> **INSTRUCTIONS TO FOLLOW**: Would you please transcribe, exactly as written, the lines of the entries below starting at the one that holds "Expand the Frames section" and ending at the one that holds "Open Download Driver", both included?

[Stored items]
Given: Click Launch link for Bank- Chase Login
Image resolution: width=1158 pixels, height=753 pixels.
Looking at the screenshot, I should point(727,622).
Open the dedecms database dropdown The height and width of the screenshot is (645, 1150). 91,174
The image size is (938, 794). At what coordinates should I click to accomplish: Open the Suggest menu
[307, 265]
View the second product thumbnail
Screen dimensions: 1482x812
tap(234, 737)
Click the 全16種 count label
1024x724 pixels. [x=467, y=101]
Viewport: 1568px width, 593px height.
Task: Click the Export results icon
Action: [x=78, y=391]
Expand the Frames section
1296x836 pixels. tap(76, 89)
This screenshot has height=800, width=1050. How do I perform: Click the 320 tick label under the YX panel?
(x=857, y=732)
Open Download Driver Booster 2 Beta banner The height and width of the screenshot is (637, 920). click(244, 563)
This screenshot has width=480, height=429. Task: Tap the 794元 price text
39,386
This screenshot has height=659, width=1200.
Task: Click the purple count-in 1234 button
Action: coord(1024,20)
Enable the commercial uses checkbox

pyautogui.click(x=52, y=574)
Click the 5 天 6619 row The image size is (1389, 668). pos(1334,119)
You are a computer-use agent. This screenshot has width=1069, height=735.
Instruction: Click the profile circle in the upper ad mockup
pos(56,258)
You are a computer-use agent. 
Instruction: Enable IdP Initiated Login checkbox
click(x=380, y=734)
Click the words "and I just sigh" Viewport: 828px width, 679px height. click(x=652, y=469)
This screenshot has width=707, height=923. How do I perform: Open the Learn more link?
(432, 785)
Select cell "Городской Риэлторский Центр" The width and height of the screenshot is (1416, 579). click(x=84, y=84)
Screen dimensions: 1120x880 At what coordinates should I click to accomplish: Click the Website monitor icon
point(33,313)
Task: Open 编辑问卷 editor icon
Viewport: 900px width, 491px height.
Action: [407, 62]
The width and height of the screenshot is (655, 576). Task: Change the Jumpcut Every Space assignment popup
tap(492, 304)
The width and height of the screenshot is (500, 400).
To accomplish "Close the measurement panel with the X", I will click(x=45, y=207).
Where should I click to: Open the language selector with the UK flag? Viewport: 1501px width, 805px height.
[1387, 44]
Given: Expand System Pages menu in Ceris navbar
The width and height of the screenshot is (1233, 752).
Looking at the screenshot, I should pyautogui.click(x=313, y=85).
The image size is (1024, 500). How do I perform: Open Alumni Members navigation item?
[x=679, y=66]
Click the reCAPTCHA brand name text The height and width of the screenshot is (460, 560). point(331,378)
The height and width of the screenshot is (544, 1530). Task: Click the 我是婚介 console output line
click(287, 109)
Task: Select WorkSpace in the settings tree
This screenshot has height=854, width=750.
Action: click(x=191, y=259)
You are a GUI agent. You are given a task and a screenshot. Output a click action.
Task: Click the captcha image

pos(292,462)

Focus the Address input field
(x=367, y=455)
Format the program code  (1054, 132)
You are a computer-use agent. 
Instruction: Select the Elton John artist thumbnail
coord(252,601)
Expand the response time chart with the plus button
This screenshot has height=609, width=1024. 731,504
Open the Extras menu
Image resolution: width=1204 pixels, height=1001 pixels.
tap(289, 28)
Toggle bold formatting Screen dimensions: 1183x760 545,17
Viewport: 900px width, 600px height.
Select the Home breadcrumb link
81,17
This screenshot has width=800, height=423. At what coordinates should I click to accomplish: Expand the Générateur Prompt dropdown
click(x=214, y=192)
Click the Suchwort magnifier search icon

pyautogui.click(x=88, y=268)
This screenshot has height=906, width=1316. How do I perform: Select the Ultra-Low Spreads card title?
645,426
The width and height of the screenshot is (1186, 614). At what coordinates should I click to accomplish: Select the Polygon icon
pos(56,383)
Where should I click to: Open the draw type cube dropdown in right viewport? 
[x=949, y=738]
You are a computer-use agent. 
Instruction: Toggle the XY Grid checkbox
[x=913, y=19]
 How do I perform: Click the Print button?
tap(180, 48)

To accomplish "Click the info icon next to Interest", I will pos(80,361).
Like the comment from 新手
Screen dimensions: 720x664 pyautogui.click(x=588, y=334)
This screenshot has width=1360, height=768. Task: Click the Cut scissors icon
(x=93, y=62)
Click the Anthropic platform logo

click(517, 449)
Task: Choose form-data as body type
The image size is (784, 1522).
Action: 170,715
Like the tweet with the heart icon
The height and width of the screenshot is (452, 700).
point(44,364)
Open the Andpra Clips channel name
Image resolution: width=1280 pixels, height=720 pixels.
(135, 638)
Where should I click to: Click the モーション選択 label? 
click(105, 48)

> **RESULT BELOW**:
Expand the Frames section
1296x836 pixels. tap(76, 89)
This screenshot has height=800, width=1050. How do I perform: Click the 320 tick label under the YX panel?
(x=857, y=732)
Open Download Driver Booster 2 Beta banner The height and width of the screenshot is (637, 920). click(244, 563)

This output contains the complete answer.